La contrada del Contà conquista il 39° Palio del tiro alla fune: ma la sfida del futuro è fuori dalla pedana

Chi ha ricordi delle precedenti edizioni non ha dubbi nell’affermare che quello di ieri sia stato “il più bel palio di sempre”. Il Palio del tiro alla fune di Pieve di Soligo ha origini antiche, affonda le radici nei secoli quando le contrade “nemiche” del Trevisan e del Contà si sfidavano in continue lotte clandestine. Di quell’antica rivalità oggi resta la rievocazione di una pagina di storia ricca di folclore che dal 1983, grazie alla Pro Loco di Pieve di Soligo, rivive animando la sagra ottobrina.

Ed ecco che anche ieri, domenica 1° ottobre, non è mancato l’appuntamento con la tradizione giunto quest’anno alla 39ª edizione. Ad avere la meglio è stata la squadra del Contà che dopo quattro tiri (il terzo è stato annullato) fino allo stremo delle forze ha visto i contradaioli esplodere in un urlo di gioia. Il tutto si risolve in pochi minuti, talvolta ne bastano perfino due se si vince per due volte consecutive, eppure dietro ci sono settimane di intenso allenamento, anche quotidiano a ridosso della gara.

Al di là della competizione, e qui si coglie forse l’aspetto più bello del Palio, dallo scorso anno le squadre avversarie, fuori dalla pedana sono alleate nel comune intento di assicurare un futuro a questa tradizione tanto amata dai pievigini quanto poco conosciuta dalle nuove generazioni.

Nelle scorse settimane infatti alcuni rappresentanti del Palio del tiro alla fune, affiancati dallo storico locale Piero Gerlin, hanno incontrato gli alunni di alcune classi delle scuole elementari e medie di Pieve per condividere con loro la storia e l’emozione della manifestazione invitandoli poi ad assistere alla gara.

Ecco che una cinquantina di giovani e giovanissimi ieri pomeriggio si è radunata di fronte al Duomo prima per introdurre la sfilata del Gruppo tamburi e sbandieratori “Dama Castellana” di Conegliano e poi per cimentarsi in giochi di squadra sulla pedana allestita in Piazza Vittorio Emanuele che di lì a poco ha ospitato i tiratori.

“Con gli incontri nelle scuole e poi con la loro partecipazione attiva di ieri abbiamo voluto coinvolgere in prima persona i bambini di Pieve di Soligo avvicinandoli ad una tradizione che per molti di loro purtoppo è sconosciuta – spiega Luca Vidalli, tiratore del Contà qui in veste di portavoce delle due contrade che hanno promosso l’iniziativa – Tutto è nato lo scorso anno, a settembre, dalla volontà di far conoscere il Palio del tiro alla fune ai più giovani, facendo capire loro che dietro alla gara, oltre all’aspetto competitivo, c’è una lunga tradizione legata al territorio che se non verrà tramandata fra qualche anno rischierà di perdersi.
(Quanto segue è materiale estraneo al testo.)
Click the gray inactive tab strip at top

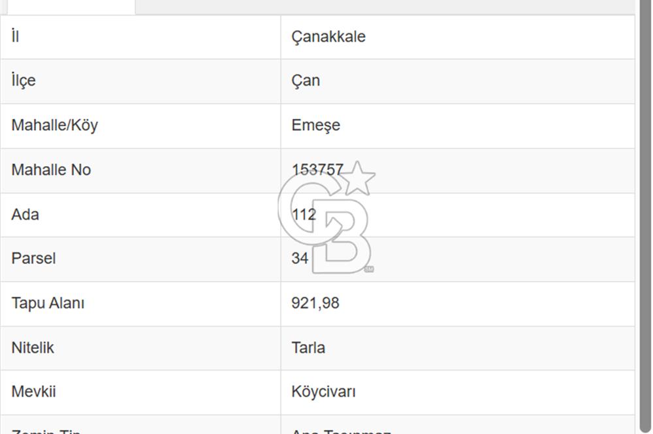pyautogui.click(x=392, y=7)
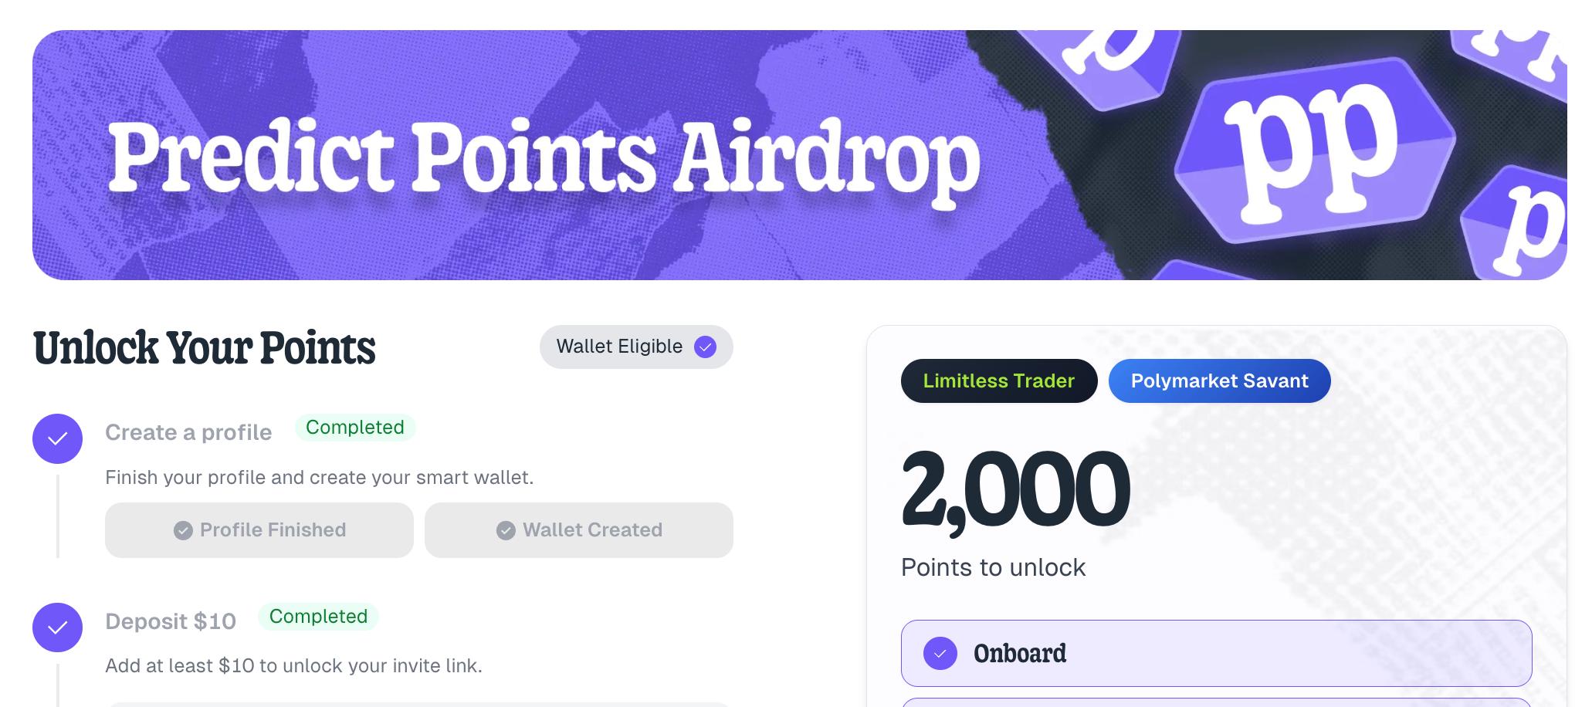
Task: Select the Limitless Trader badge
Action: pyautogui.click(x=998, y=381)
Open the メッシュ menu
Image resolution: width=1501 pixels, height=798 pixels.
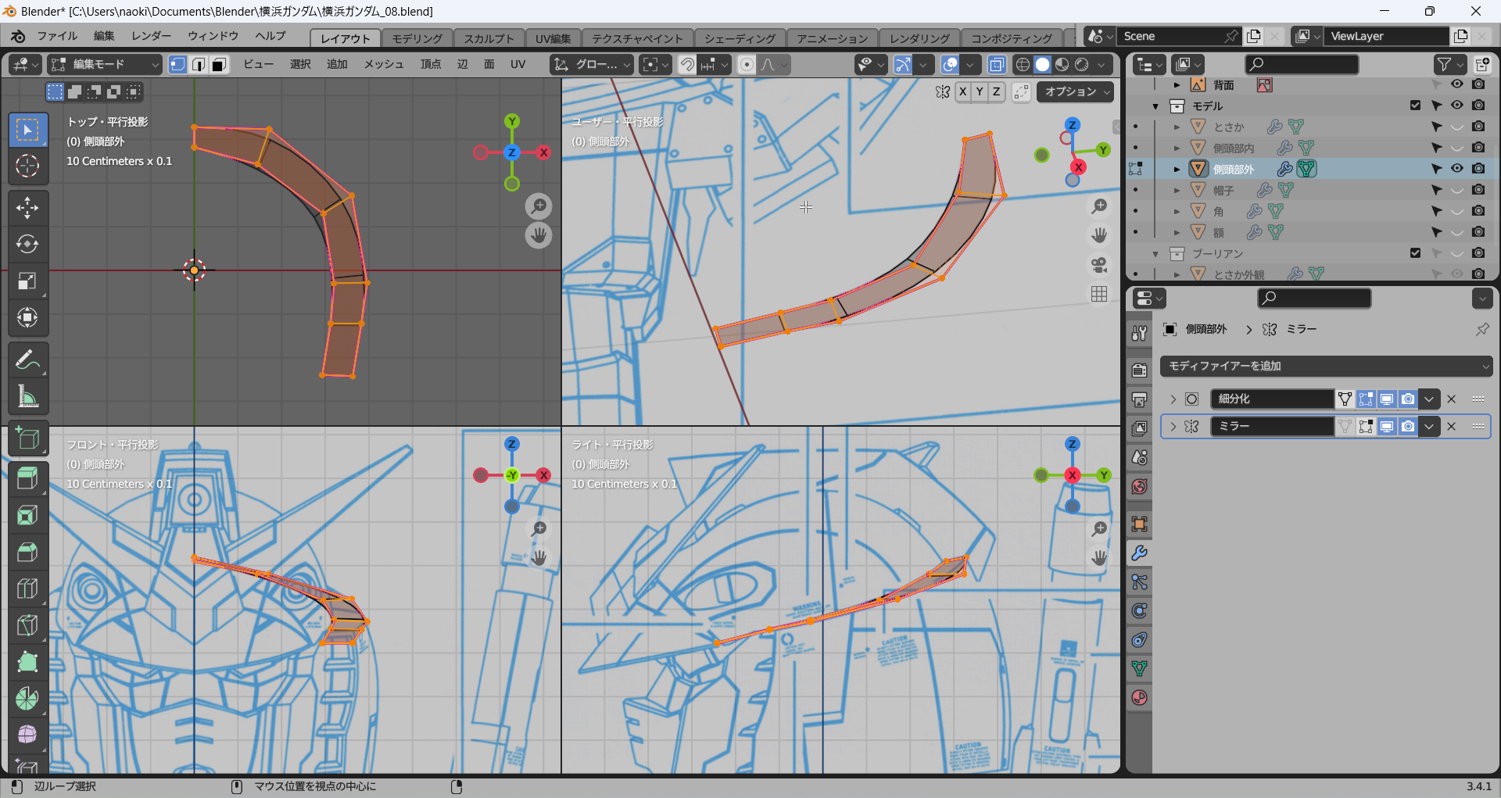click(x=383, y=65)
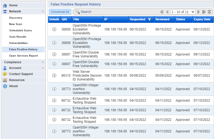Collapse the Network section
214x139 pixels.
43,11
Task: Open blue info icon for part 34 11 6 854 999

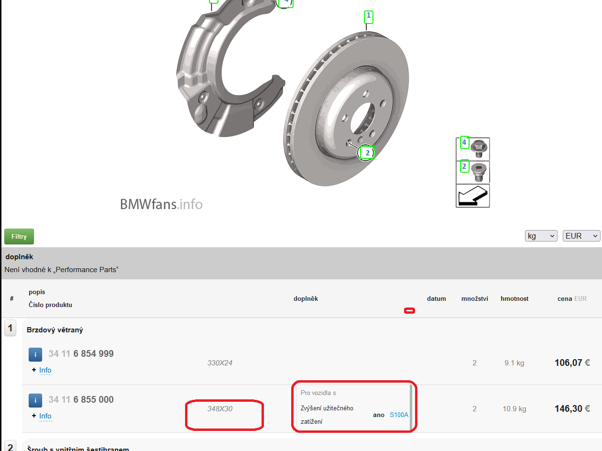Action: [35, 355]
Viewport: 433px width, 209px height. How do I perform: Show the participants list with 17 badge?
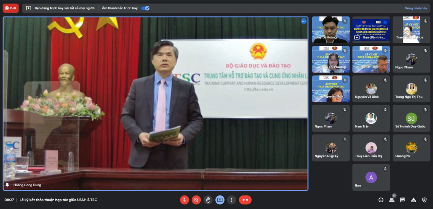tap(392, 199)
D’altronde chi saranno i tiratori di domani se non trasmettiamo la memoria alle nuove generazioni?”.

Terminato il Palio la festa è proseguita sotto il tendone in piazza Caduti nei Lager fra spiedo e specialità tipiche all’insegna della buona cucina e della convivialità.

“È stata una giornata molto intesa – commenta il presidente della Pro Loco di Pieve di Soligo Mauro Gai – in cui si è rinnovata la tradizione del Palio, un momento emozionante per grandi e quest’anno anche per i più piccini, fra momenti gioiosi ma anche commoventi. Ieri infatti abbiamo avuto l’occasione di ricordare l’amico Walter Lorenzon, scomparso nel maggio scorso, a cui è stata dedicata una piccola commemorazione”.

Iniziata il 23 settembre, la 66^ edizione dello Spiedo Gigante proseguirà fino al 15 ottobre con il momento clou della sagra dedicato all’accensione dello spiedo che dal 2017 detiene il primato di più grande cottura di quaglie a livello mondiale. Il prossimo finesettima, il 7 e 8 ottobre, la manifestazione si svolgerà in corrispondenza del campionato del mondo di Gravel bike dando vita ad una vera “festa nella festa” fra sport, tradizione ed enogastronomia.